*ABOUT THIS EXERCISE*
A faithful copy of the whole listing is required, with nothing left out.

..........

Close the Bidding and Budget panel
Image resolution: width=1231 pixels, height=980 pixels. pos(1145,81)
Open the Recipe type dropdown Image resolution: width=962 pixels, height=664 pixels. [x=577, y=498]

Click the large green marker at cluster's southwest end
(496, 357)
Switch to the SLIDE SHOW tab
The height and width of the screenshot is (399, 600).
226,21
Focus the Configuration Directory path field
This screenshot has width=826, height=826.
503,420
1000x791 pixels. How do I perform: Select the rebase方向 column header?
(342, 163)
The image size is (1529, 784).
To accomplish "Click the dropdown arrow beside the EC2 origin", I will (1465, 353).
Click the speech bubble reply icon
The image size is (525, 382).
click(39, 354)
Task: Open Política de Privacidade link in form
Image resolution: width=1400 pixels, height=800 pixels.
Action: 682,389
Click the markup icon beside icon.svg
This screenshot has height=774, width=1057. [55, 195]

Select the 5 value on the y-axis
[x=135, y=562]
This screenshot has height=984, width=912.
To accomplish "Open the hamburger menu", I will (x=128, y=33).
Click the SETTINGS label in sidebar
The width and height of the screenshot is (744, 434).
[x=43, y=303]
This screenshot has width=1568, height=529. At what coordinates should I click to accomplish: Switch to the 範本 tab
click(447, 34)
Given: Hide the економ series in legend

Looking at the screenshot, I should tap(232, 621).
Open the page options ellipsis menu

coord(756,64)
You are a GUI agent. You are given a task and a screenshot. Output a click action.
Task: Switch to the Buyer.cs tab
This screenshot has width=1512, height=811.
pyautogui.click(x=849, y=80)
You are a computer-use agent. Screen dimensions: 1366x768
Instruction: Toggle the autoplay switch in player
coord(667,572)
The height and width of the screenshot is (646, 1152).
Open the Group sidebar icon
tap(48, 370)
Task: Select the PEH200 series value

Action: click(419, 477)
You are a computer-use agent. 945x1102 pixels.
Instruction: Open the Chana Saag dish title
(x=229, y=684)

..........

*SOLVED EXERCISE*
Close the Bidding and Budget panel
Image resolution: width=1231 pixels, height=980 pixels. pos(1145,81)
Open the Recipe type dropdown Image resolution: width=962 pixels, height=664 pixels. [x=577, y=498]

Click the large green marker at cluster's southwest end
(496, 357)
Switch to the SLIDE SHOW tab
The height and width of the screenshot is (399, 600).
226,21
Focus the Configuration Directory path field
This screenshot has width=826, height=826.
503,420
1000x791 pixels. How do I perform: Select the rebase方向 column header?
(342, 163)
The image size is (1529, 784).
To accomplish "Click the dropdown arrow beside the EC2 origin", I will (1465, 353).
Click the speech bubble reply icon
The image size is (525, 382).
click(39, 354)
Task: Open Política de Privacidade link in form
Image resolution: width=1400 pixels, height=800 pixels.
Action: 682,389
Click the markup icon beside icon.svg
This screenshot has height=774, width=1057. [55, 195]

Select the 5 value on the y-axis
[x=135, y=562]
This screenshot has height=984, width=912.
To accomplish "Open the hamburger menu", I will (x=128, y=33).
Click the SETTINGS label in sidebar
The width and height of the screenshot is (744, 434).
[x=43, y=303]
This screenshot has width=1568, height=529. At what coordinates should I click to accomplish: Switch to the 範本 tab
click(447, 34)
Given: Hide the економ series in legend

Looking at the screenshot, I should tap(232, 621).
Open the page options ellipsis menu

coord(756,64)
You are a GUI agent. You are given a task and a screenshot. Output a click action.
Task: Switch to the Buyer.cs tab
This screenshot has width=1512, height=811.
pyautogui.click(x=849, y=80)
You are a computer-use agent. Screen dimensions: 1366x768
Instruction: Toggle the autoplay switch in player
coord(667,572)
The height and width of the screenshot is (646, 1152).
Open the Group sidebar icon
tap(48, 370)
Task: Select the PEH200 series value

Action: click(419, 477)
You are a computer-use agent. 945x1102 pixels.
Instruction: Open the Chana Saag dish title
(x=229, y=684)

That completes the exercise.